Copy out the following passage on business branding in full, word for word.

# SOURCE
_ _ _ _

How can a smaller, fast-growth company pursue personal branding? Datatec Industries -- a company that has done a good job with all three types of branding -- provides one example. Datatec, an installation company that does low-voltage electrical wiring to support computer point-of-sale equipment, found that its installation crews weren't particularly welcome on many sites. If the site was new construction, they were in the way. If it was an existing business, they were in the way.
The company itself is very much into customer satisfaction, and it asks customers to rate the crews after each project. We targeted one crew, checked its ratings, and six weeks later we put its members in uniforms -- shirts and hats with logos. Without any other change in personnel or procedures, their customer-satisfaction ratings increased. (Crew members may even have performed somewhat better because of their own pride in their personal brand.)
A product or service brand centers on the specialness of the particular product and/or service you bring to the market. Often, companies wrap a product in a special service so it will stand out from similar products. A highly visible example is Mary Kay Cosmetics.
Think about what it is that my wife buys from Mary Kay. If you say cosmetics, you're wrong. What she buys is the promise of beauty. How was that packaged? She was told that someone would come to her house to provide a facial and apply makeup, and at the end she would feel and look prettier than she'd ever felt and looked before. And that's exactly what happened.
At the conclusion of the process, she said, How can I feel and look this way again? They said, You need this bag of goop. And she bought that bag of cosmetics. And therein lies the profit vehicle again and again for Mary Kay. The brand is specific -- not cosmetics, but beauty.

_ _ _ _

# DATASET ROWS
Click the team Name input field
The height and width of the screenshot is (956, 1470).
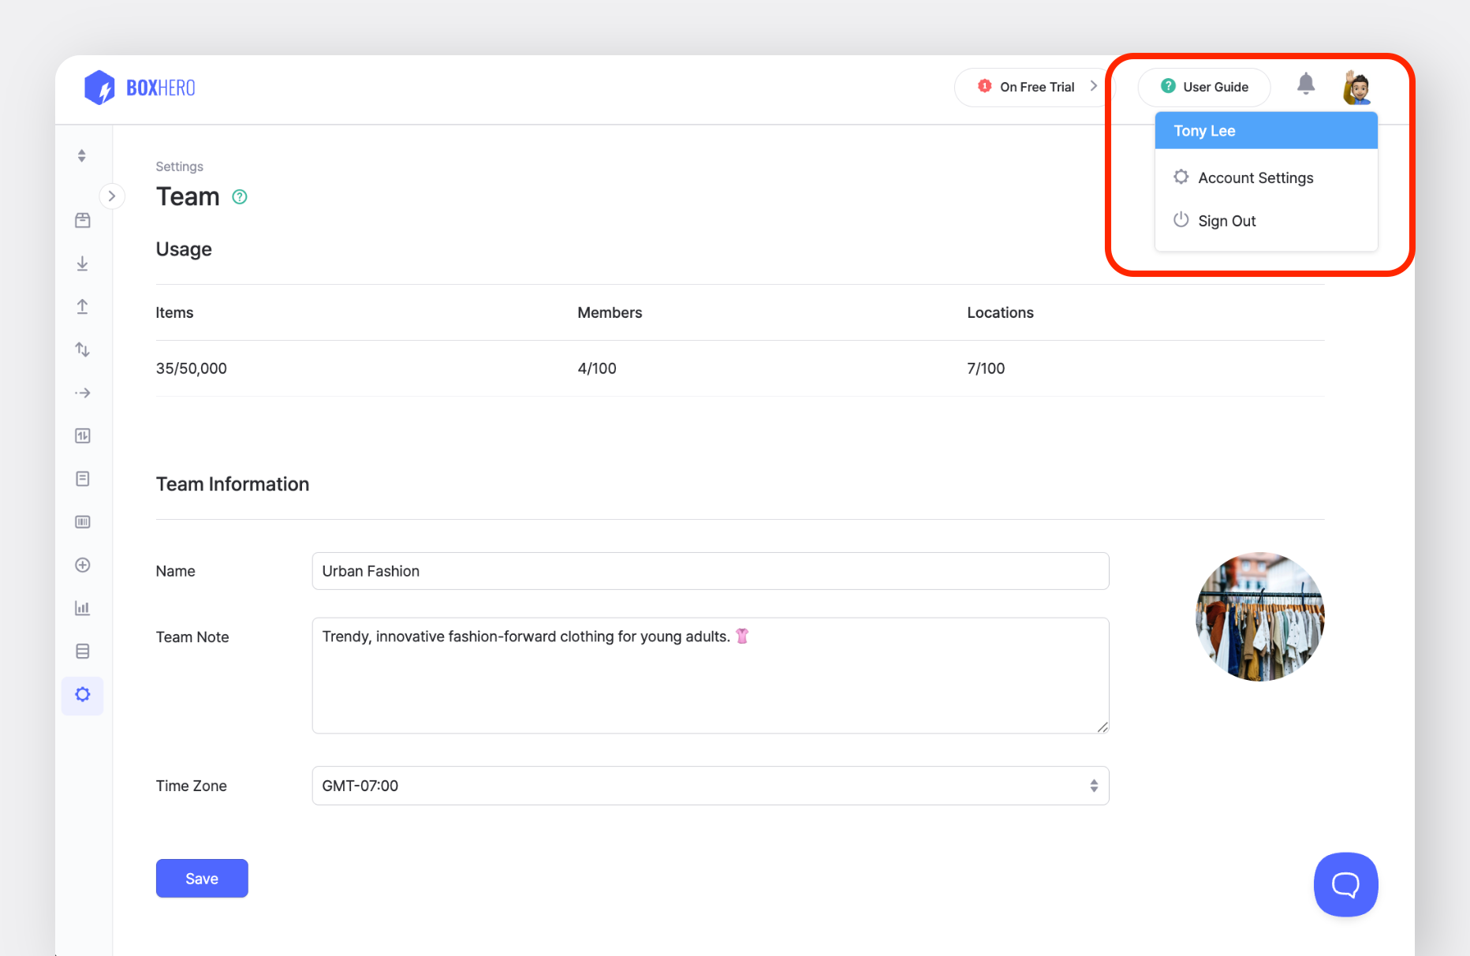[710, 571]
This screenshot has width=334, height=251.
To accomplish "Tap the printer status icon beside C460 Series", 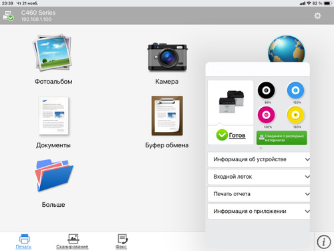I will pyautogui.click(x=8, y=16).
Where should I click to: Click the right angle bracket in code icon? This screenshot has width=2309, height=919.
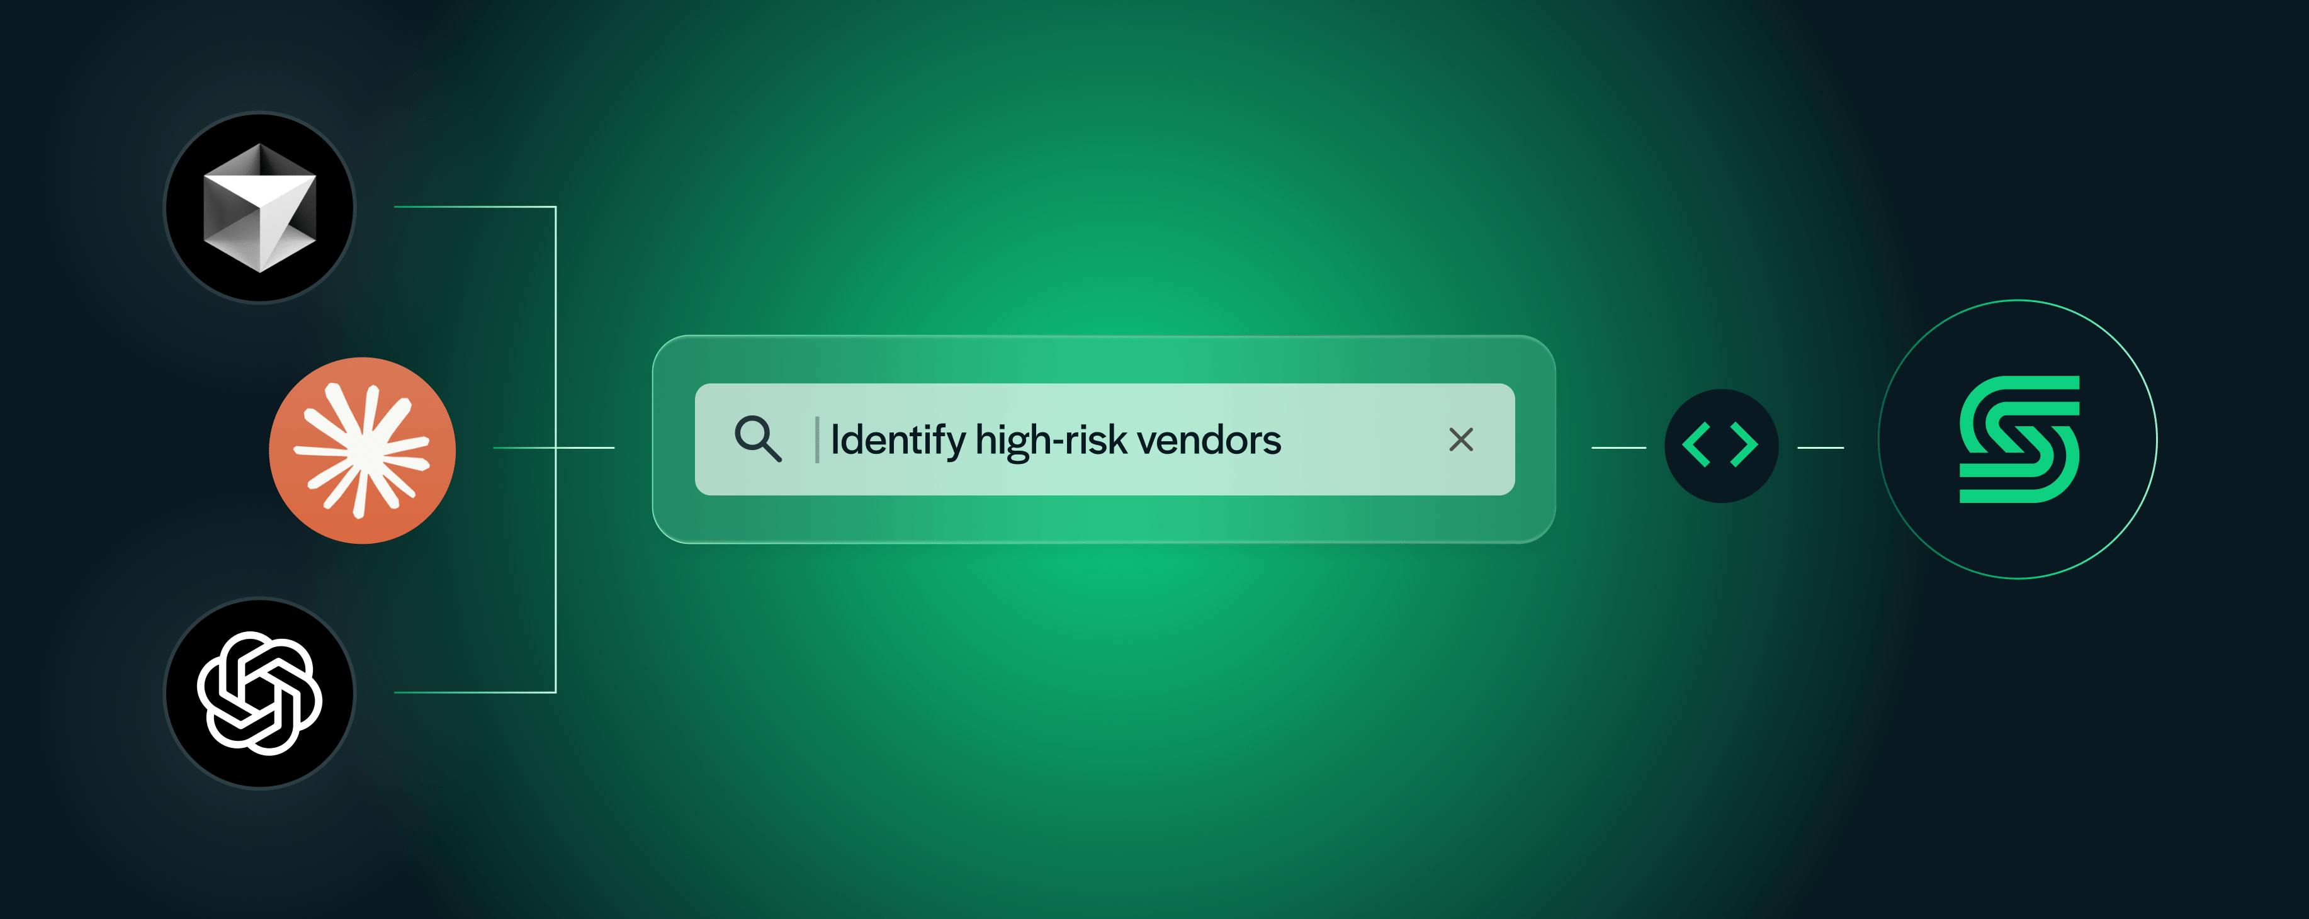pyautogui.click(x=1744, y=446)
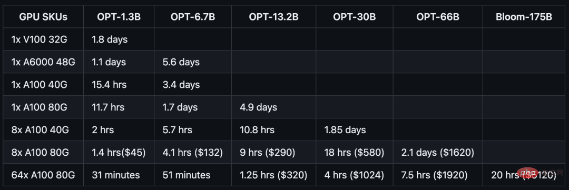This screenshot has height=190, width=569.
Task: Select the 1.8 days cell
Action: (x=119, y=39)
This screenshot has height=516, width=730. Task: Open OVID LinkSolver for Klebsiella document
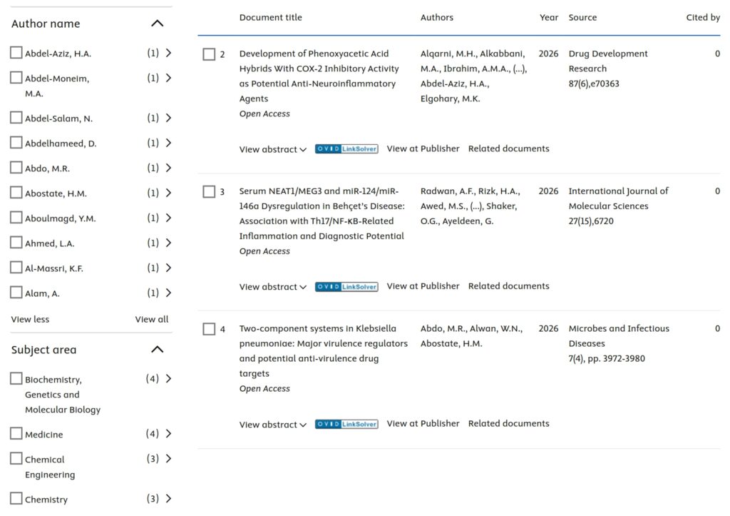(x=346, y=424)
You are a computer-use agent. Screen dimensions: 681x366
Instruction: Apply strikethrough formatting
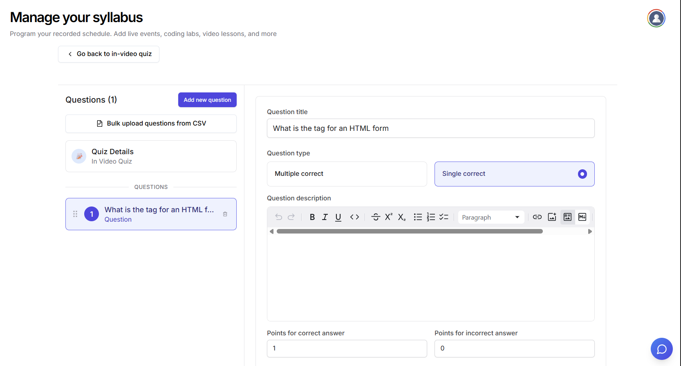click(x=376, y=217)
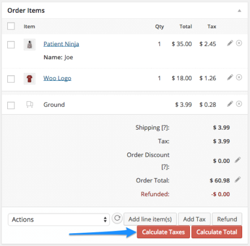250x246 pixels.
Task: Remove the Patient Ninja line item
Action: [x=239, y=43]
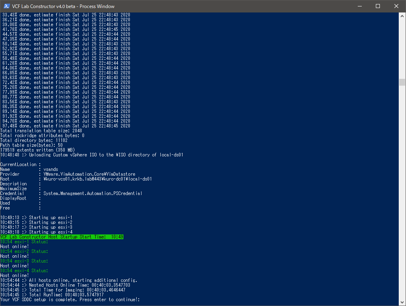This screenshot has height=306, width=406.
Task: Click the green-highlighted Host Startup Start Time line
Action: [x=62, y=237]
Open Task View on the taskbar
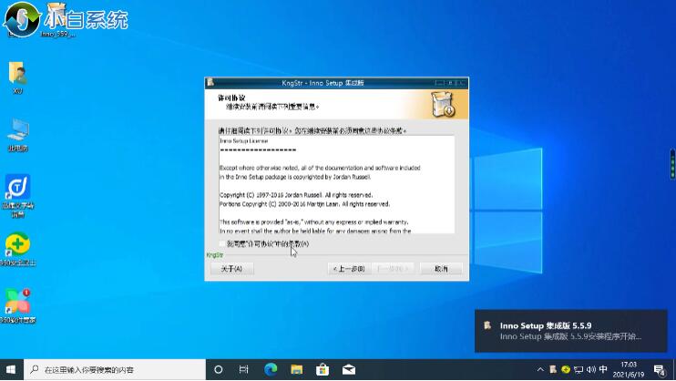 pyautogui.click(x=244, y=370)
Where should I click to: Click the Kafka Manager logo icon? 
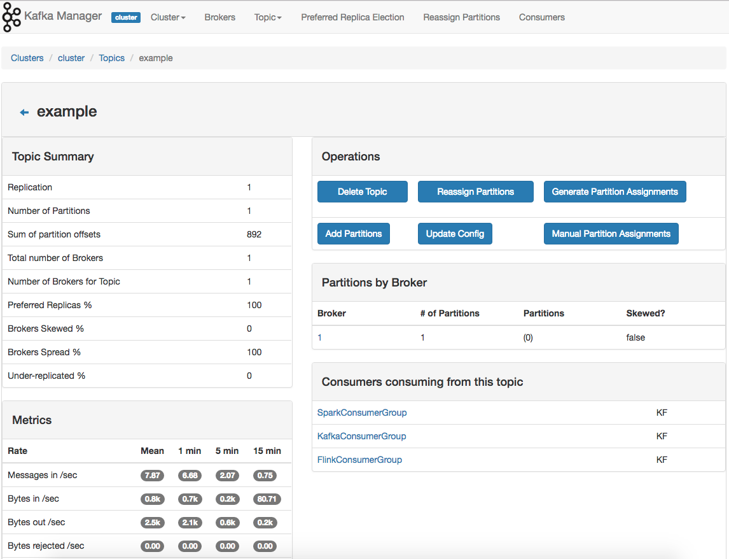pos(11,17)
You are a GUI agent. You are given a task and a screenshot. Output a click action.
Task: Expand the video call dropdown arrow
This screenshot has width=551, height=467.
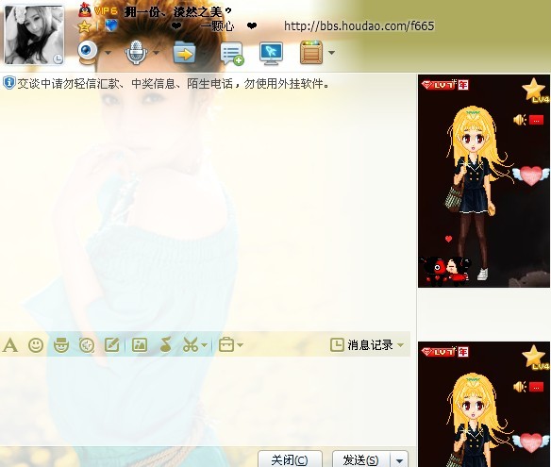click(x=108, y=53)
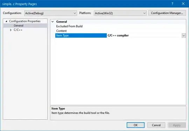
Task: Select General in the left tree
Action: point(19,26)
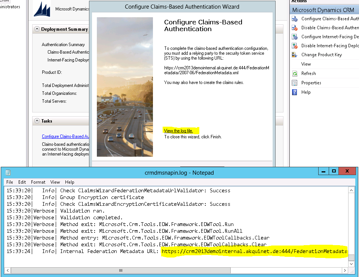Open the Edit menu in Notepad
The height and width of the screenshot is (277, 359).
point(22,182)
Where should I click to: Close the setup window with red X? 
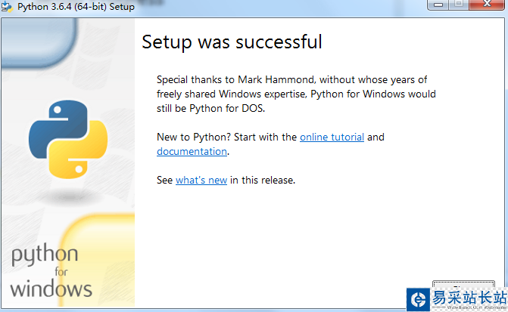(x=486, y=5)
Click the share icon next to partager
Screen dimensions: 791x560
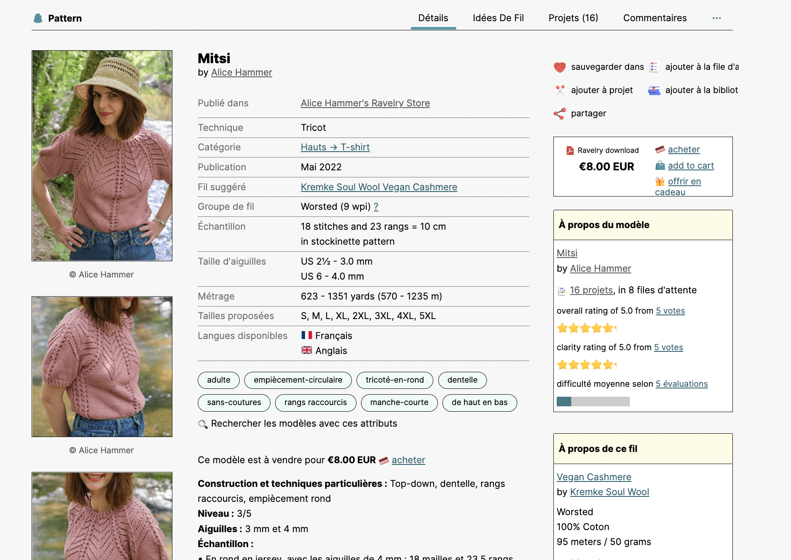(560, 113)
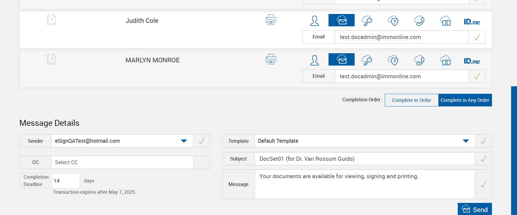Screen dimensions: 517x215
Task: Pick ID.me verification for MARLYN MONROE
Action: (472, 61)
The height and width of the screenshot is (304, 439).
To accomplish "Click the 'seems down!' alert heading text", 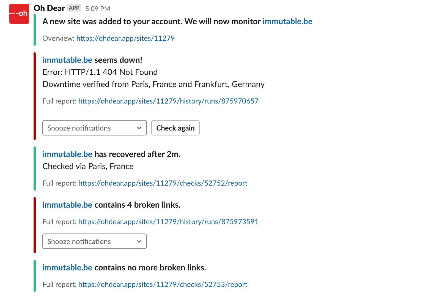I will click(118, 60).

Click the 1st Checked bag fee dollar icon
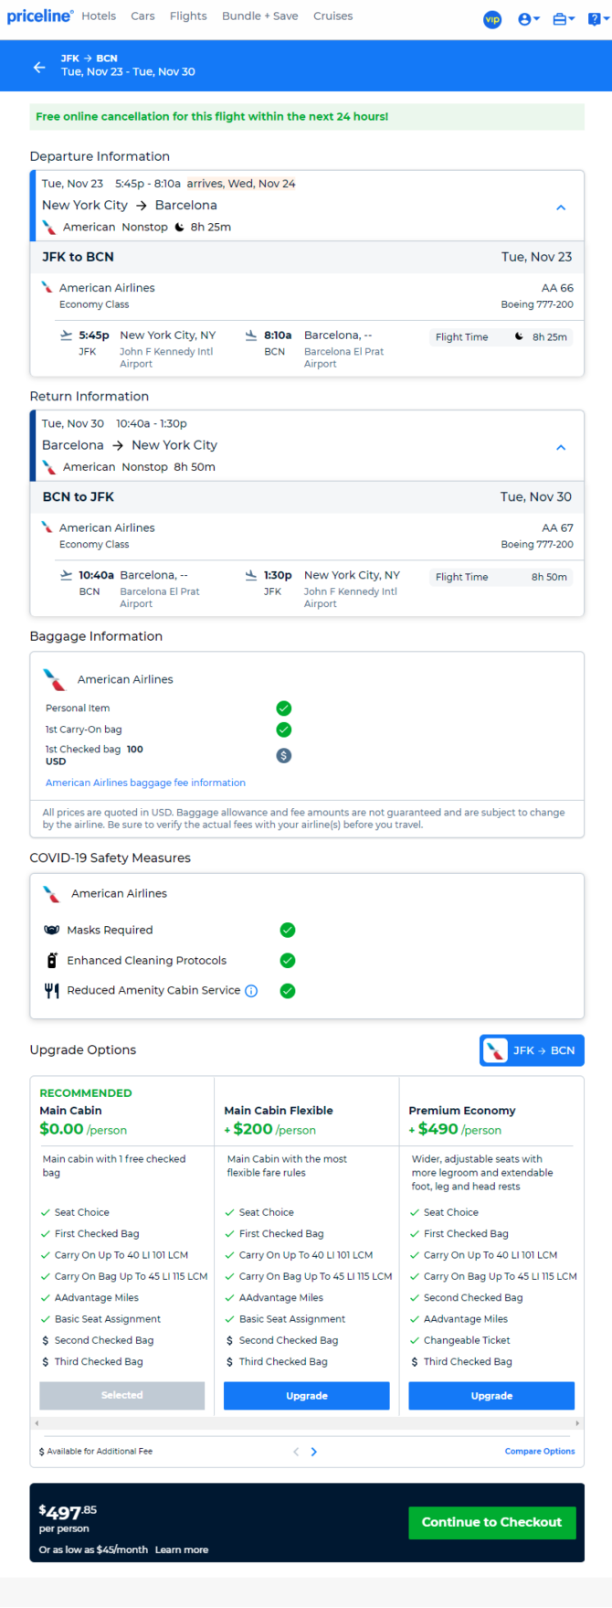(x=284, y=755)
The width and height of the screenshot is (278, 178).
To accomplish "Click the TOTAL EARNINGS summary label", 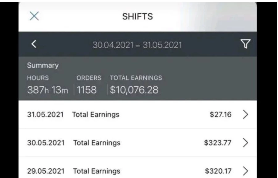I will 136,78.
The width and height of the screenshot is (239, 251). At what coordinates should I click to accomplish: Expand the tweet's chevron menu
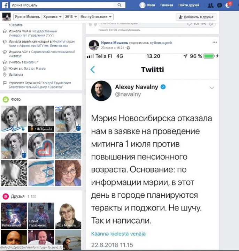212,88
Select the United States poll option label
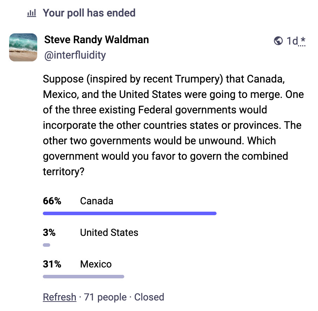Viewport: 318px width, 311px height. click(109, 233)
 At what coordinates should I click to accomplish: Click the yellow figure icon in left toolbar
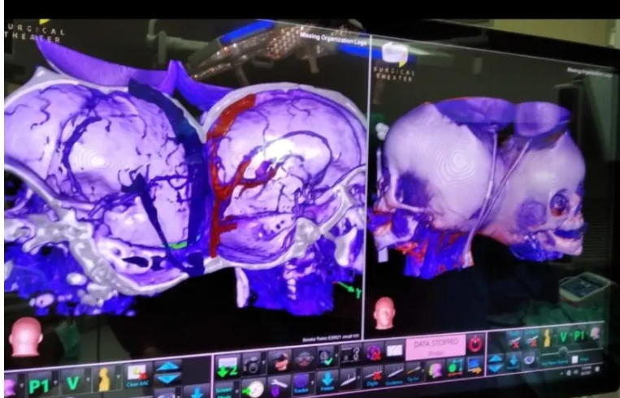(x=104, y=379)
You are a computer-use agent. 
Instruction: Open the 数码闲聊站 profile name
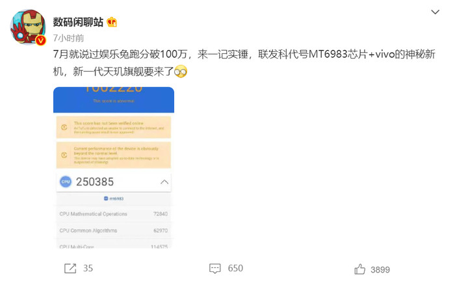[x=78, y=22]
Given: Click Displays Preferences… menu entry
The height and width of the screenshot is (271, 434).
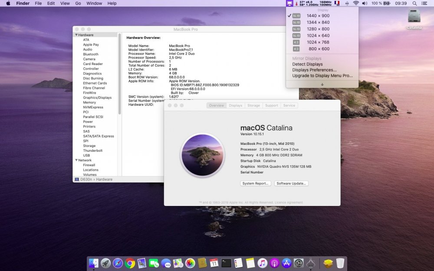Looking at the screenshot, I should coord(314,70).
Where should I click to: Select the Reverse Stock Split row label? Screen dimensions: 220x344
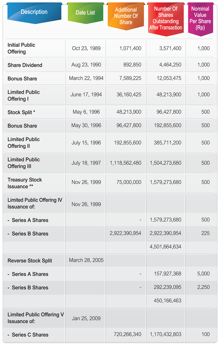pyautogui.click(x=30, y=261)
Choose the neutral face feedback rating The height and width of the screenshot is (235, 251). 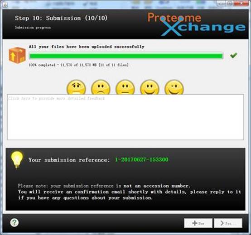click(x=125, y=87)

_ _ _ _

# FULL SOLUTION
How can a smaller, fast-growth company pursue personal branding? Datatec Industries -- a company that has done a good job with all three types of branding -- provides one example. Datatec, an installation company that does low-voltage electrical wiring to support computer point-of-sale equipment, found that its installation crews weren't particularly welcome on many sites. If the site was new construction, they were in the way. If it was an existing business, they were in the way.
The company itself is very much into customer satisfaction, and it asks customers to rate the crews after each project. We targeted one crew, checked its ratings, and six weeks later we put its members in uniforms -- shirts and hats with logos. Without any other change in personnel or procedures, their customer-satisfaction ratings increased. (Crew members may even have performed somewhat better because of their own pride in their personal brand.)
A product or service brand centers on the specialness of the particular product and/or service you bring to the market. Often, companies wrap a product in a special service so it will stand out from similar products. A highly visible example is Mary Kay Cosmetics.
Think about what it is that my wife buys from Mary Kay. If you say cosmetics, you're wrong. What she buys is the promise of beauty. How was that packaged? She was told that someone would come to her house to provide a facial and apply makeup, and at the end she would feel and look prettier than she'd ever felt and looked before. And that's exactly what happened.
At the conclusion of the process, she said, How can I feel and look this way again? They said, You need this bag of goop. And she bought that bag of cosmetics. And therein lies the profit vehicle again and again for Mary Kay. The brand is specific -- not cosmetics, but beauty.